#### [Given instruction]
Can you continue the forum thread about the One Show dog trainer row, picking up after its last post?

** Start of Extract to read **

Read more: BBC's The One Show embroiled in animal cruelty row after trainer 'bullies' Jack Russell | Mail Online


----------



## Blondie (Feb 27, 2011)

I didnt watch it - Maddie goes mad so I had to switch over while that bit was on, so cant really comment - who did see it?? Was it bad then??


----------



## RockRomantic (Apr 29, 2009)

Ceearott said:


> I didnt watch it - Maddie goes mad so I had to switch over while that bit was on, so cant really comment - who did see it?? Was it bad then??


i must have been cleaning upstairs when it was on, i never pay much attention to the tv, wonder if i can see it on iplayer


----------



## dorrit (Sep 13, 2011)

At the time I just thought ..Idiot...

Now im thinking :mad2: Idiot.... 

There are pages on FB complaining and campainging to get rid of him too..

Point is do we really need anymore of these 'dog trainers' showing dubious training methods on TV to help people too idle to read a decent book or go to a proper dog school..


----------



## Lulus mum (Feb 14, 2011)

Just read on another forum site that

The vet Joe Inglis is apparently on the One Show tonight re.the behaviourist controversy
Lets hope he talks some sense
Maureen


----------



## Argent (Oct 18, 2009)

Anyone watching now? Making him out to be a saint - I bet he wouldn't stick his foot in that staffy's mouth!

** End of Extract to read **
** Start of Collected data **

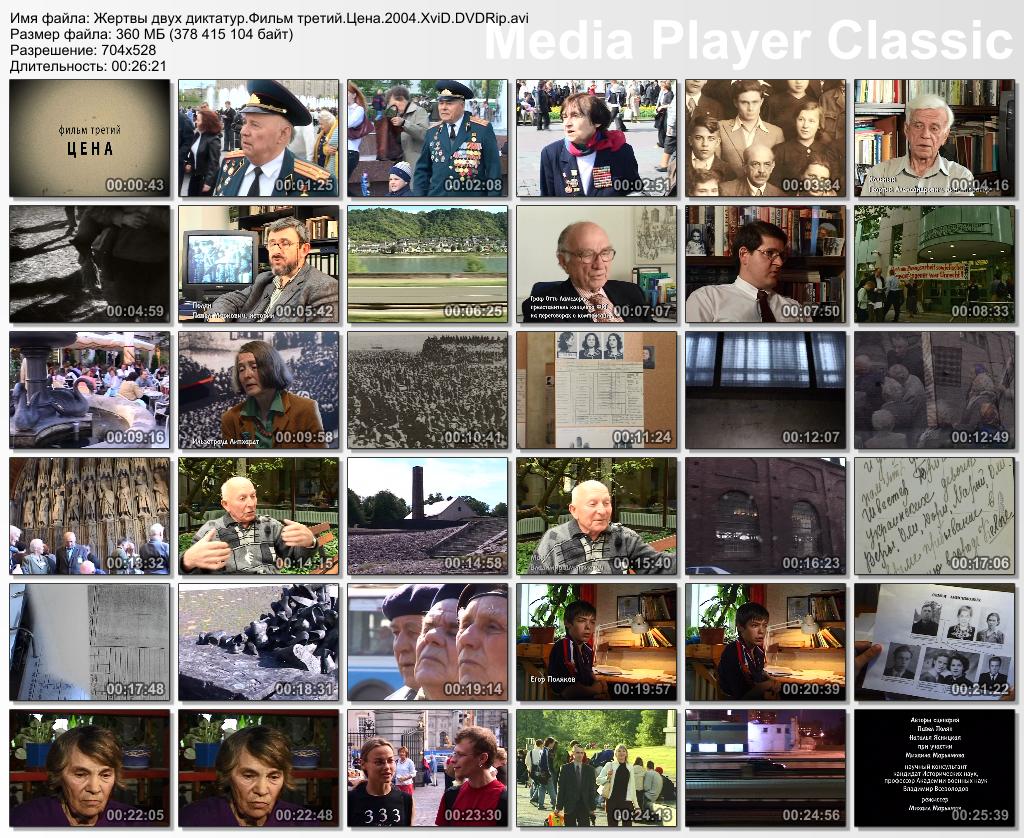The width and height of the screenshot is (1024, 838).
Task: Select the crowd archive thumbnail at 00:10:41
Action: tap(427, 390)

** End of Collected data **

#### [Response]
----------



## Lulus mum (Feb 14, 2011)

What did you think of last nights programme?
Do you think he will be dumped from the show?
maureen


----------



## Lulus mum (Feb 14, 2011)

Have just read on another Forum Site that the "Dog Fixer" feature has been dropped from the One show!!!!
Maureen


----------



## AdamC4797 (Sep 22, 2011)

he was using the dog whisperer techniques i only saw the bit at feeding time
where dog was barking trying to defend his food witch was bad i dont think its bullying he was trying to get the dog to relax while he eating


----------



## PaulRyan (Aug 17, 2011)

Just watched on youtube One show Dog Trainer - YouTube If he did that to my dog he'd be leaving quickly followed by a heavy bulky item aimed at his head


----------



## PaulRyan (Aug 17, 2011)

AdamC4797 said:


> he was using the dog whisperer techniques i only saw the bit at feeding time
> where dog was barking trying to defend his food witch was bad i dont think its bullying he was trying to get the dog to relax while he eating


Cesar Millan uses outdated methods that are dangerous and inhumane.
I don't think the man was trying to be cruel or a bully but I also don't think he has a clue what he's talking about either, Personally the dog didn't seem relaxed while eating his food at the end, all this man did was change the the problem that the owner(s) didn't like into a problem that the owner(s) can ignore which isn't getting to the root cause while the JRT suffers .


----------



## WelshYorkieLover (Oct 16, 2011)

I have also made a complaint about him. Has anyone else?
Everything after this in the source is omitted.